博多を巡る冒険 その4 洋菓子編 (2003/03/21)

 
 ある日、博多でのワインセミナーを終えた翌日、地元で人気の洋菓子を食べる機会に恵まれた。

 福岡市中央区薬院の住宅街に、この名店はある。「フランス菓子16区」である。一部の熱烈なファンからは、「東のピエール・エルメ、西の16区」
(註1)と言わしめるこの洋菓子屋さんは、店主が以前シェフを務めていた「ARTHUR」のあるフランスはパリ16区にちなんで命名されているようである。閑静な住宅街は、このお店だけ異様に繁盛していて、前評判どおりの確かさが伝わってくる。ここは、「鮨おさむ」を紹介してくれた某氏嫁と、もつ鍋の「越後屋」を紹介してくれた「函館の女」を唄わせたら右にいるのは北島三郎だけかもしれないという某氏の両者によって紹介された。感謝である。グルメ派の両人に勧められて、ここを訪れないなんてことは、ありえない。特に北島三郎云々の某氏は夜のパトロール隊長を兼ねているが、昼間はトンと苦手でこのフランス菓子屋さんしか知らないというから、ますます興味もそそられる。

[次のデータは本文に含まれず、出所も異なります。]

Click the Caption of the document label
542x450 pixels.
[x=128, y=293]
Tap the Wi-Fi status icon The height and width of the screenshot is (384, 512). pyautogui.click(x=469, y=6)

 綺麗な店構えの中にはいると、ホワイトデイの翌日ということもあってか、名品「ダックワーズ」
(註2)を買い求めるカップルらでかなりの賑わいだった。「ダックワーズ」やケーキのそばに置かれた「おくれてごめんね」の文字が女性心をくすぐる(かもしれない)配慮からして、女性客の心をガッチシつかんでいるような雰囲気が満ち溢れている。しかし、それでも混雑する店内にちょっとうんざりしていると、二階にサロン・ド・テが併設されていて、ここで自慢のケーキが食べられるという。そんな情報を前にして、私たち一行はスイスイと二階に上がったのだった。

 二階は静かだった。移転前のキノシタを一回り大きくしたくらいの大きさで、カップルや女性客チームで賑わいつつも、みな静かに、しかしうれしそうにケーキを食べていた。禁煙席に陣取り、さっそくショーケースのケーキを選びにいった。どれもうまそうだが、モンブランに惹かれた。一人一個ずつ頼んだところで、なぜか某アイ○ルのコマーシャルよろしく、オペラという名のチョコケーキに釘付けになってしまった。「どうするアイ○ル」のフレーズが耳にこだまし、結局メニュ変更でオペラにしてしまったりした。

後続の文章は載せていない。